> ACTIONS TO TAKE
**A.** Reproduce the psalm commentary starting at "None in foliage, none" and ending at "through the same.", replacing "Land of Promise" with "Promised Land".
**B.** In the psalm commentary, what does S. Athanasius take Basan to be?
**C.** In the psalm commentary, why does the interpretation given by S. Athanasius allow the true meaning of Basan to be used?

21 GOD shall wound the head of his enemies: and the hairy scalp of such a one as goeth on still in his wickedness.

It is spoken,* observes S. Athanasius, of the crushing of serpents, and therefore tells of Him Who bruised the serpent’s head, and Who also punished that generation of vipers, the Jewish priests and rulers, by bringing on them the destruction of Jerusalem, (Ay.) which, remarks Ayguan, was the hairy scalp, (G.) the adorned and fortified head of their kingdom. Again; GOD wounds the head of His enemies by bringing them to repentance. (Z.) Once more; some read, God shall wound the head of His enemies which walk upon the hairy scalp in their sins, which is explained of the evil spirits trampling upon men whom they have made their slaves. The hairy scalp has also been explained of subtil questions, as minute and subdivided as hairs, the investigation of which leads often unto sin, or of the little sins themselves to which men give way, as thinking them to have no binding power.

22 The LORD hath said, I will bring my people again, as I did from Basan: mine own will I bring again, as I did sometime from the deep of the sea.

The Vulgate reading is, I will turn from Basan, and that of SS. Hilary and Augustine, with the Ambrosian Psalter, I shall be turned from Basan.* They explain Basan variously as meaning confusion, that of this world, from which CHRIST delivered us on the Cross, (Z.) or the confusion of idolatry and sin; or thirst, (A.) from which, as S. Augustine notes, the LORD turns them who hunger and thirst after righteousness. And with this latter interpretation, some take the succeeding words, I will turn into the depths of the sea, (G.) that is, I will send the plenteous rain so abundantly on Mine inheritance, as to make a sea of the dry land. It maybe also spoken of GOD’S mercy to sinners drowning in the depth of their sins, or dissolved into an ocean of penitential tears. The interpretation given by S. Athanasius enables us to use the true meaning of Basan (“fertile,”) though he was unaware of it.* He takes Basan to be the Cross, that truly fertile Tree of which Venantius Fortunatus sings:

Faithful Cross! above all other,

One and only noble Tree!*

None in foliage, none in blossom,

None in fruit thy peers may be:

and interprets the passage of CHRIST’S descent from the Cross down into the depths of hell to spoil it, and lead it captive. (H.) S. Hilary, also interpreting it of CHRIST, says that the depth, of the sea denotes the sorrows which He bore in His life of Passion, when He brought His people out of the Basan of confusion into the Land of Promise.

23 That thy foot may be dipped in the blood of thine enemies: and that the tongue of thy dogs may be red through the same.

> LISTED RECORDS
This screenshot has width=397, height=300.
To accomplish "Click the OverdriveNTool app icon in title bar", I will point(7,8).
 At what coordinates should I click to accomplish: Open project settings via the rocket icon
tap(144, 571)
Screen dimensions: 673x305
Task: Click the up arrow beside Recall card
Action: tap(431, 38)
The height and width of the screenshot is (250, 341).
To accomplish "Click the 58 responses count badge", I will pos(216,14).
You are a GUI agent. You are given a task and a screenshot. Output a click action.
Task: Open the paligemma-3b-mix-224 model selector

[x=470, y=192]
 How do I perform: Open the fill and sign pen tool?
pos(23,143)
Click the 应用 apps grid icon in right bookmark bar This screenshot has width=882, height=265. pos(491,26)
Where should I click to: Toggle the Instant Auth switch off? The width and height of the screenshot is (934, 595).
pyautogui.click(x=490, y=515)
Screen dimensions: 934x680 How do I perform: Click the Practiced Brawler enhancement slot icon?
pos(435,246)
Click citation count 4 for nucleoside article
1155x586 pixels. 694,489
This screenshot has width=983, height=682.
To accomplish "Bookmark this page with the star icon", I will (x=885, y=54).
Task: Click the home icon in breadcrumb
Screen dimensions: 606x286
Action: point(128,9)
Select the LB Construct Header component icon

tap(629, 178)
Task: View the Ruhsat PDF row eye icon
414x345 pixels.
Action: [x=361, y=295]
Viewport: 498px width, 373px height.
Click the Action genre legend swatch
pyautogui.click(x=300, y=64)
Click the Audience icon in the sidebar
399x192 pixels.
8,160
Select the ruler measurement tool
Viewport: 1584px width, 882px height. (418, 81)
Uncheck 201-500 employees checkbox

> ANSWERS
**A.**
None in foliage, none in blossom,

None in fruit thy peers may be:

and interprets the passage of CHRIST’S descent from the Cross down into the depths of hell to spoil it, and lead it captive. (H.) S. Hilary, also interpreting it of CHRIST, says that the depth, of the sea denotes the sorrows which He bore in His life of Passion, when He brought His people out of the Basan of confusion into the Promised Land.

23 That thy foot may be dipped in the blood of thine enemies: and that the tongue of thy dogs may be red through the same.

**B.** The Cross.

**C.** Basan truly means "fertile," and Athanasius takes Basan to be the Cross, the truly fertile Tree that Venantius Fortunatus sings of. His reading therefore fits that meaning, even though he did not know it.